- **GIVEN TASK**
Add 26 to each coordinate value in the answers and reproduce, with the requests included, the stretch of data from the line containing "You are a computer-use agent." through the line containing "point(136,372)". Omit the pictures from your output.

- **PROVIDED RECORDS**
[start]
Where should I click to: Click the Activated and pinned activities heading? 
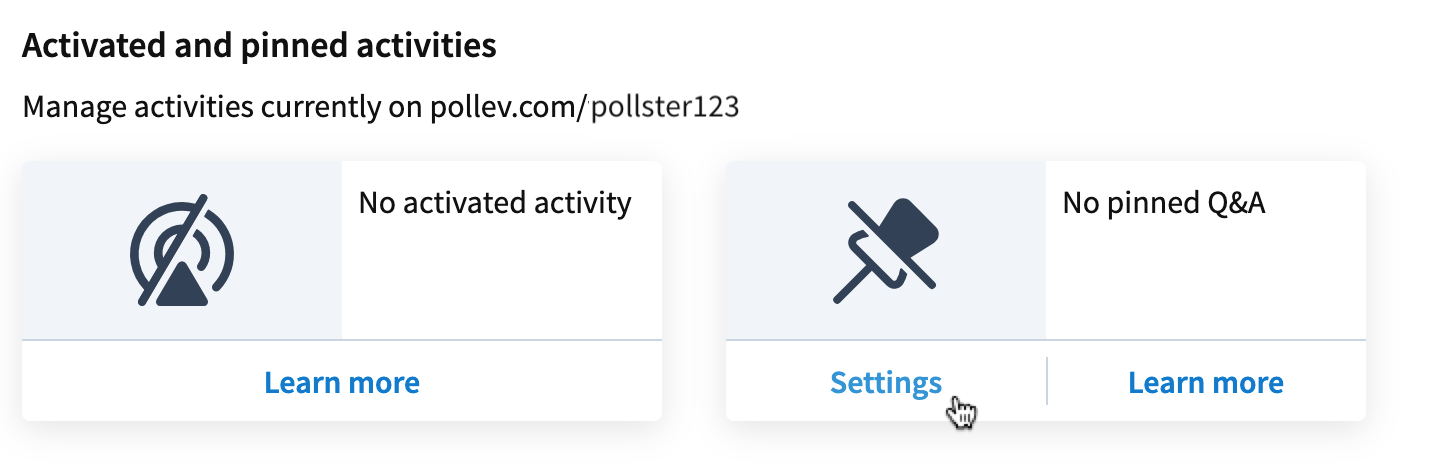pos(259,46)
[end]
[start]
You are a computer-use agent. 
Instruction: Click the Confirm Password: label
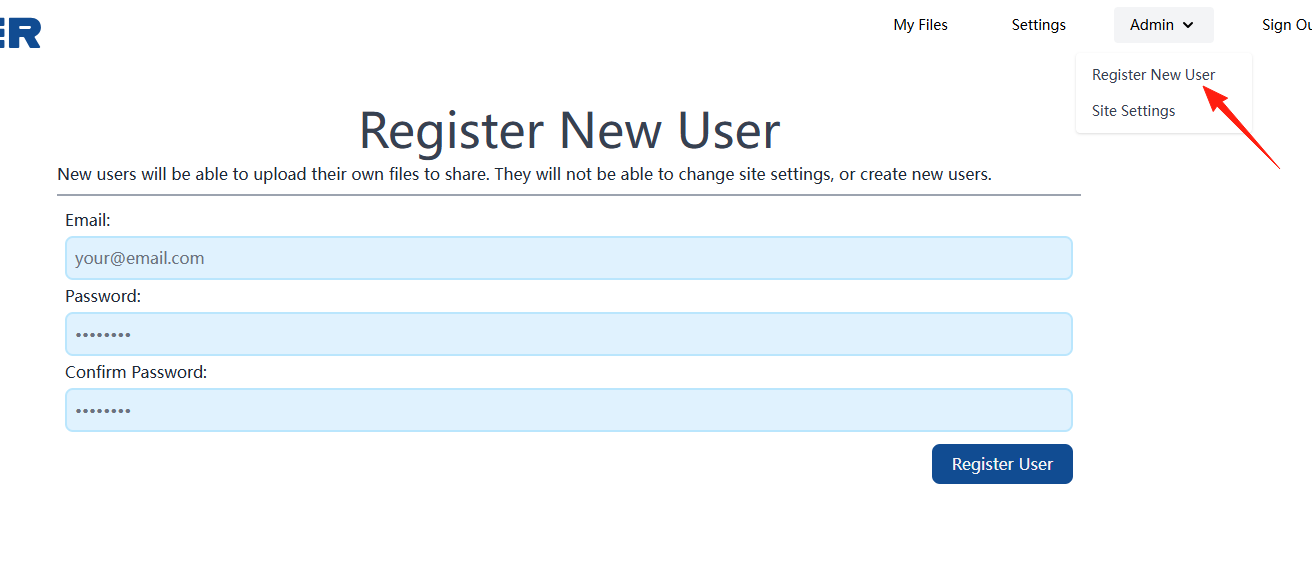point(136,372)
[end]
- **PROBLEM SOLUTION**
You are a computer-use agent. 
Instruction: Click the Confirm Password: label
point(162,398)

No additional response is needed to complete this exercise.